Too easy to forget to celebrate the small moments and the big, and really appreciate the steps along the way.
2. Buy shares in this Facebook thing.
As a young account guy, we explored this student directory face booking but thought it was too niche to have value as a medium.
3. Don’t always be the last to leave.
If leaving. The office (*when we could) meant turning the lights out, then my friend you are working hard not smart. Smart wins. And has more friends.
4. This will not make it onto your gravestone.
What are you going to be remembered for? What light will you bring in this world to leave it a better place? Few of us will either qualify to justify having our commercial career as an epitaph. And fewer of us want that.
5. Help people flourish, and you will too.
What books, podcasts, documentaries or other resources do you use to sharpen your marketing skills?
Try Planner Parley podcast. As the creator & host of #plannerparley for 4As, managing the guests and the conversation is a joy and a sharpener for me every single time. Give it a listen and let me know what you think. The podcast is available where most people find their pods.
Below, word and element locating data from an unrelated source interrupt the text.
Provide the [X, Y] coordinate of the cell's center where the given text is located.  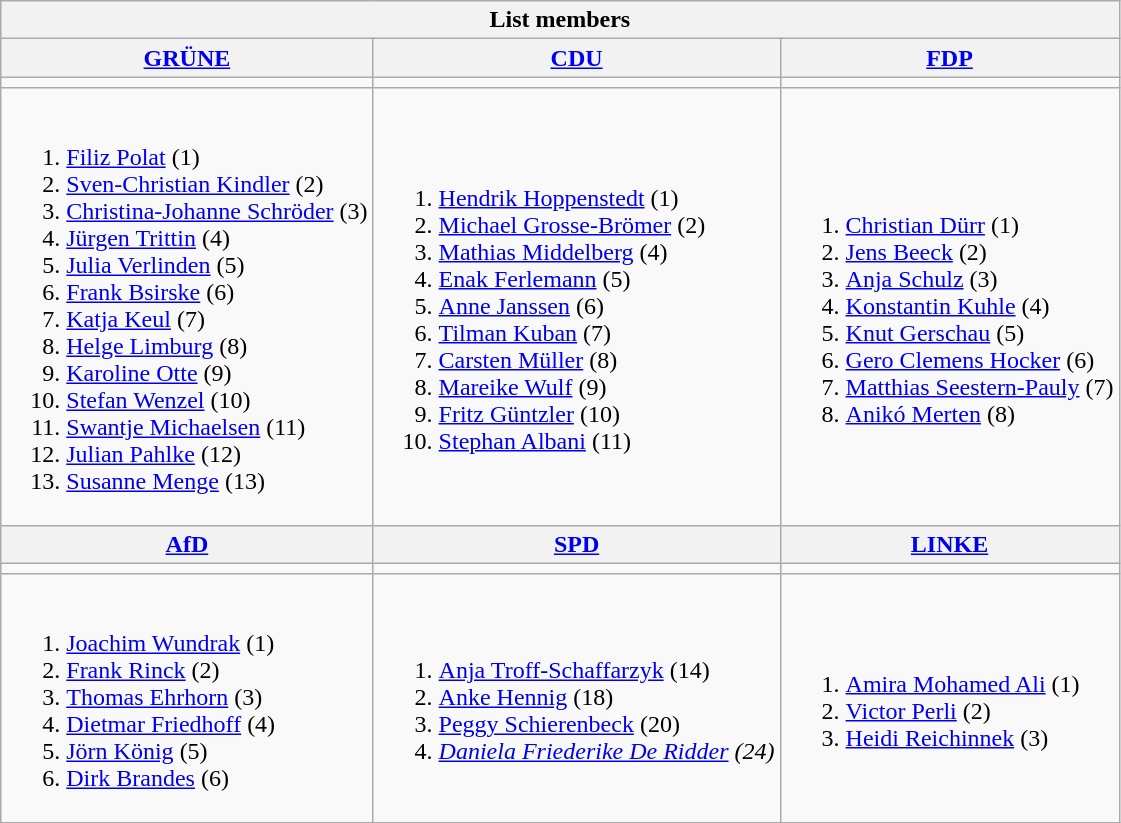
AfD [187, 544]
FDP [950, 58]
Amira Mohamed Ali (1)Victor Perli (2)Heidi Reichinnek (3) [950, 698]
LINKE [950, 544]
CDU [576, 58]
Joachim Wundrak (1)Frank Rinck (2)Thomas Ehrhorn (3)Dietmar Friedhoff (4)Jörn König (5)Dirk Brandes (6) [187, 698]
List members [560, 20]
GRÜNE [187, 58]
Anja Troff-Schaffarzyk (14)Anke Hennig (18)Peggy Schierenbeck (20)Daniela Friederike De Ridder (24) [576, 698]
SPD [576, 544]
Identify which cell holds the provided text, then report its (X, Y) central coordinate. 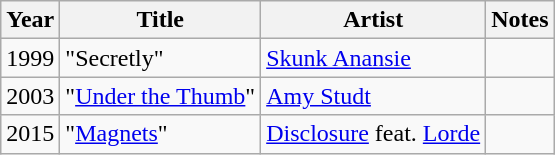
1999 (30, 58)
"Under the Thumb" (160, 96)
Notes (520, 20)
Amy Studt (374, 96)
2003 (30, 96)
Title (160, 20)
Artist (374, 20)
Skunk Anansie (374, 58)
"Magnets" (160, 134)
Disclosure feat. Lorde (374, 134)
"Secretly" (160, 58)
Year (30, 20)
2015 (30, 134)
Provide the [X, Y] coordinate of the cell's center where the given text is located.  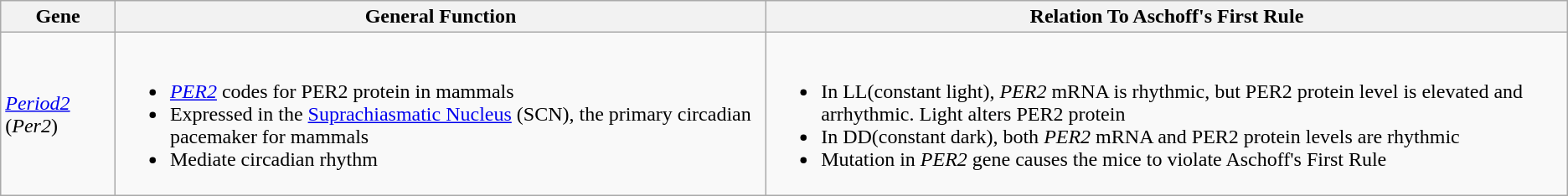
Gene [59, 17]
Relation To Aschoff's First Rule [1168, 17]
General Function [441, 17]
Period2 (Per2) [59, 114]
Scan for the cell matching the given text and deliver its [X, Y] coordinate at center. 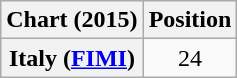
24 [190, 58]
Chart (2015) [72, 20]
Italy (FIMI) [72, 58]
Position [190, 20]
For the text-containing cell, return its midpoint in (x, y) coordinate format. 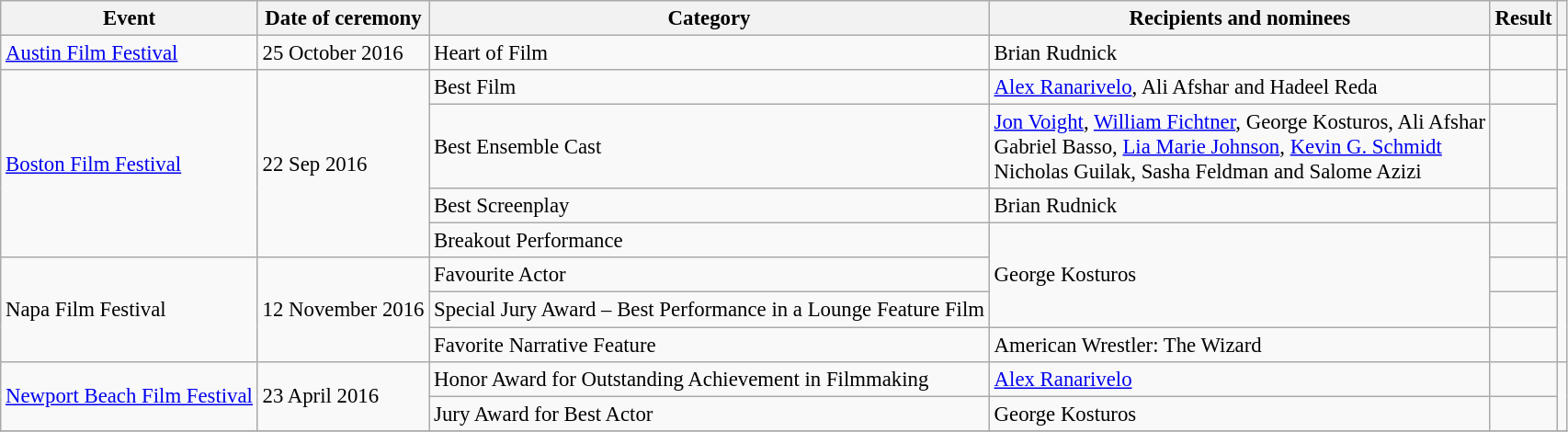
Honor Award for Outstanding Achievement in Filmmaking (710, 379)
Jury Award for Best Actor (710, 414)
12 November 2016 (343, 309)
Alex Ranarivelo, Ali Afshar and Hadeel Reda (1239, 87)
Category (710, 18)
23 April 2016 (343, 395)
22 Sep 2016 (343, 164)
Favorite Narrative Feature (710, 345)
Napa Film Festival (130, 309)
Alex Ranarivelo (1239, 379)
Austin Film Festival (130, 53)
Best Ensemble Cast (710, 147)
Recipients and nominees (1239, 18)
Favourite Actor (710, 275)
Heart of Film (710, 53)
Newport Beach Film Festival (130, 395)
Special Jury Award – Best Performance in a Lounge Feature Film (710, 310)
Boston Film Festival (130, 164)
Best Film (710, 87)
25 October 2016 (343, 53)
Breakout Performance (710, 241)
Date of ceremony (343, 18)
Event (130, 18)
Best Screenplay (710, 206)
American Wrestler: The Wizard (1239, 345)
Result (1524, 18)
For the text-containing cell, return its midpoint in (X, Y) coordinate format. 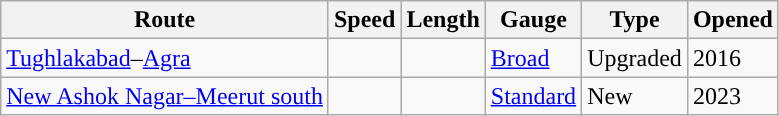
2016 (732, 58)
2023 (732, 96)
Standard (533, 96)
Route (165, 20)
Opened (732, 20)
Type (635, 20)
Tughlakabad–Agra (165, 58)
New Ashok Nagar–Meerut south (165, 96)
Speed (364, 20)
New (635, 96)
Length (443, 20)
Upgraded (635, 58)
Broad (533, 58)
Gauge (533, 20)
Return the (X, Y) coordinate for the center point of the cell that contains the specified text.  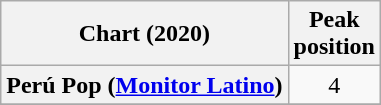
Chart (2020) (144, 34)
4 (334, 85)
Perú Pop (Monitor Latino) (144, 85)
Peak position (334, 34)
Identify which cell holds the provided text, then report its (X, Y) central coordinate. 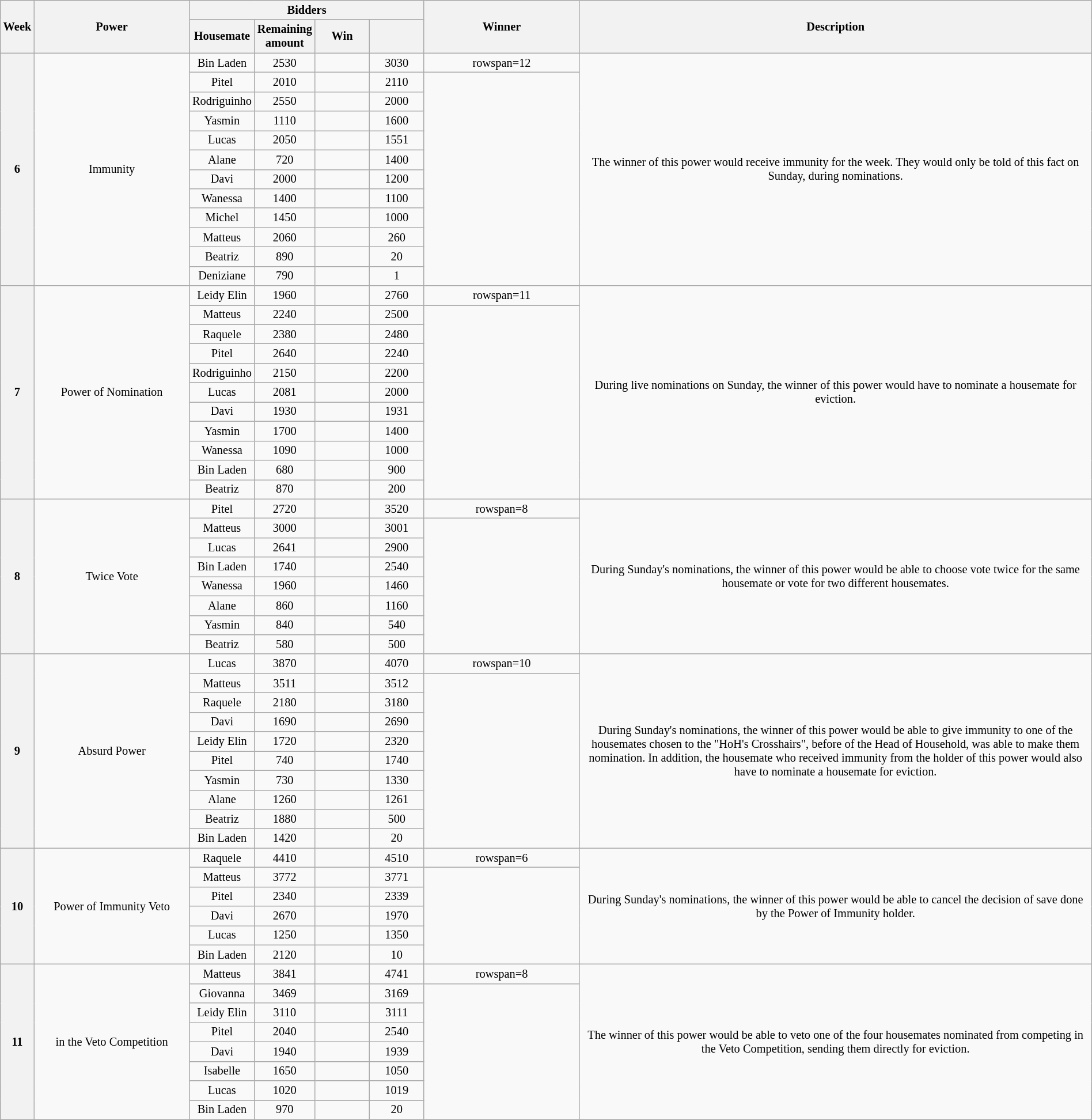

One more before we go: If you could inspire a movement that would bring the most amount of good to the most amount of people, what would that be?
Pay it forward hour (a.k.a #Generosixty).
Imagine what we could all achieve if we all committed to one full hour a week helping someone who needs it. Sure, it can be connected to your business expertise or company offering. But it can also be what someone may really need — food deliveries, yard work, helping kids read, a smile.
I am sure we’re all really busy running our companies, our lives. But I am also sure we can all find 60 minutes if we really wanted to.
This past year has I hope reminded us all about the fragility of humanity and how we are social animals — we need people and their company as much as they need help from us.
Surprise yourself — do something unusual.
Help a stranger.
I promise you it will make you feel better.
Thank you for sharing your story with us today!